Hacker News new | past | comments | ask | show | jobs | submit login

Considering that this ruling is based on schrems II case which concluded that FISA 702 and EO 12.333 are not compatible with GDPR it would seem that holding data within the EU is not a solution since FISA 702 and EO 12.333 are applicable to data held anywhere in the world by a US company.



Am not legally savvy on this to be educated on merits of what cited FISA/EO mean.

I am curious as to what argument can find it acceptable to block US company, also when they place data within EU and can’t be compelled to handover to US law enforcement.


>can’t be compelled to handover to US law enforcement

Even if a US company holds their data in the EU, due to FISA 702, the CLOUD act and EO 12.333, they can still be compelled to hand over that data. So being a US company is a dealbreaker, regardless of where the data is stored.


What if google uses EU based legal company?

https://cloud.google.com/terms/google-entity


Google would have to redesign their corporate structure so that EU customers of Google EU are never subject to US law, with no US-owned business anywhere in the subsidiary chain. Imagine that this is the current chain:

Alphabet (US) -> Google (US) -> Google (EU)

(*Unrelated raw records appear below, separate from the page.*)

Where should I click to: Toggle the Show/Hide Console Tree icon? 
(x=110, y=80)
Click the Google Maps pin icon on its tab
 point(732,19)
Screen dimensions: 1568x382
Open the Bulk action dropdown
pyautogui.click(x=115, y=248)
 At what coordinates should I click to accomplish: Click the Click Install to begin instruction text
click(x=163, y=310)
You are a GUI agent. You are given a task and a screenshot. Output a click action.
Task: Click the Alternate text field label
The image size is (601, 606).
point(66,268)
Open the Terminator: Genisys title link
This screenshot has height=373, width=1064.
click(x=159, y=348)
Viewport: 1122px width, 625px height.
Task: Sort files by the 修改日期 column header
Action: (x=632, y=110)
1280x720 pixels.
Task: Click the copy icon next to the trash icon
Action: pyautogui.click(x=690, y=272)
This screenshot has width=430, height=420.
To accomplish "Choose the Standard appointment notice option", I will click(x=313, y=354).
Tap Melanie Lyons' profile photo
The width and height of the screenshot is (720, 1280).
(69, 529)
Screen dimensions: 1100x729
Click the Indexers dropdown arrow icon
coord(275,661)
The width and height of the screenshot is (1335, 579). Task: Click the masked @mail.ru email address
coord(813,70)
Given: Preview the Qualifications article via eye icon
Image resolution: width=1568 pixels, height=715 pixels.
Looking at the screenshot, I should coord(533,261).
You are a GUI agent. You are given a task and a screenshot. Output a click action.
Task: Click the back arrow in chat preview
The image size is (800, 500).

Under such a structure, Google (EU) is not GDPR-compliant, and will need to drop all upstream inheritance of (US) to comply with this ruling.

I am not your lawyer, this is not legal advice.


I doubt that US courts will fall for this transparent legal tricks. It's not Google, it's Google EU!


That is my understanding too. The issue is as much about jurisdiction as the physical ___location of the hard drive that holds data.




Join us for AI Startup School this June 16-17 in San Francisco!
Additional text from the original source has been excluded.